Forum Discussion
Uptime vs. Service Improvement
The basics of this authorisation process work as follows: The
Point-of-Sale (PoS) device or commercial website take an end-user’s details
and, in some cases using the backend messaging protocol standard ISO8583,
request the transaction be authorised.
This request goes to the FSP, which in turn – always using the ISO8583
standard – validates the authorisation request with the credit card provider. The FSP isn’t merely a conduit, either
– they actually hold business bank accounts that funds are paid into.
PoS devices and commercial website authorisation requests
clock up at alarmingly high levels.
This webpage
says that there were, in 2009, c.50 million dial-up PoS transactions PER DAY in
the US.
For the FSP, then, Quality of Service (QoS) is kind of an
important issue. Downtime,
dropping transactions, service outages and the like represent really bad news.
Which leaves them with a couple of issues when it comes to launching new services, maintenance, upgrades – all things that in themselves are unavoidable for organisations selling infrastructure services.
Launching a new service, for instance, might imply all hands
on deck as the new service is cut in, just in case the worst happens. This is a scary situation. ‘Call us if it doesn’t work’ is not an
acceptable customer relationship stance in the retail environment.
The alternative, of course, is to manually craft traffic, but this is still lab testing without real world exposure, which means the situation above still applies at some point.
A better option is to clone traffic and do testing in a way
that doesn’t threaten QoS. The
BIG-IP TMOS platform makes this possible because it’s a full proxy. It copies traffic, forks it off to the
test lab and receives, reads and interprets the message so live testing can
happen without risk.
To understand the importance of this, think about it in terms of how much money is being made by the FSP.
Another issue arises when authorisation requests come
in. The requests are generally
machine-gunned, without intelligence, to a random UNIX server. This ignores the fact that some
transactions are more important than others and, in turn, means QoS isn’t being
applied to these requests.
Just as in the first example, a full proxy platform allows
interception, interpretation and intelligent routing of message types, which
number in the hundreds. On top of
being able to treat some message types differently for commercial reasons, this
also allows fault finding and diagnosis.
Transactions can be isolated and examined on a per-customer basis, which
means you can diagnose faults per customer and therefore apply better QoS.

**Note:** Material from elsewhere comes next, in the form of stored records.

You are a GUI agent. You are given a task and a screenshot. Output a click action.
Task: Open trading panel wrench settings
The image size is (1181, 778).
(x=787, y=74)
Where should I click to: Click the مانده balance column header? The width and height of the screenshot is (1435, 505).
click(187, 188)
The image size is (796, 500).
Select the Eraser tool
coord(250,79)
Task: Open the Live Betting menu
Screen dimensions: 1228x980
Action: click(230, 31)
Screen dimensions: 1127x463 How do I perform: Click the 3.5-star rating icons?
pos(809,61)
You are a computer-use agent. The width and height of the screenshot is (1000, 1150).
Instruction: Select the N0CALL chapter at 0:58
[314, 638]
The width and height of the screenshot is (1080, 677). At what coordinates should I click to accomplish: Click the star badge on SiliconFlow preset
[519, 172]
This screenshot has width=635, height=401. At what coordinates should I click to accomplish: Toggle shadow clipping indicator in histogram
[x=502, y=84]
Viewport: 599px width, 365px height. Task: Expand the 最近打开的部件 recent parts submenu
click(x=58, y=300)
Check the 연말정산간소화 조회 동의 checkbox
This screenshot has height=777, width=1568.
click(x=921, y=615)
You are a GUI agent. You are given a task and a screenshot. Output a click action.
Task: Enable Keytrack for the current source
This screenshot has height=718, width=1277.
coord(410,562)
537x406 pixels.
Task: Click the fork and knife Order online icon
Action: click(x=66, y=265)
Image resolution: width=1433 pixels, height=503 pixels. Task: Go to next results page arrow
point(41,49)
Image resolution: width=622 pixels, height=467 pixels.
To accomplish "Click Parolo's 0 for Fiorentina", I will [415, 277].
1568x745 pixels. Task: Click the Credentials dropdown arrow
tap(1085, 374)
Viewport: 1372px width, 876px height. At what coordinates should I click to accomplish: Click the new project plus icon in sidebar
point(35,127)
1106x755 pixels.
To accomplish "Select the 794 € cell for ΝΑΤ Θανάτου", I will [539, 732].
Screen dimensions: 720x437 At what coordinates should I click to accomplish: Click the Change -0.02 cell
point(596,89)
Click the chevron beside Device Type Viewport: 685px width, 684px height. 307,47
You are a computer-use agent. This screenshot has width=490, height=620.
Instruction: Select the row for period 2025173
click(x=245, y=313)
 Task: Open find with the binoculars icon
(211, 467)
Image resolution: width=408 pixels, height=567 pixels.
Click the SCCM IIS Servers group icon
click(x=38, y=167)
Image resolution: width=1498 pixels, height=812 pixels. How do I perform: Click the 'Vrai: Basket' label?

A final point to demonstrate the useful application of full
proxy architecture for FSPs: Say there’s an intermittent authorisation problem,
and you have a suspect device in the network. TMOS means you can isolate this device, mirroring the
traffic so none of it is dropped, but maintaining the flow of traffic to the
suspect device until the problem is identified.
F5 brings resilience and agility to these situations and
more in the FSP space. I’d love to
hear of any practical examples you’ve come across.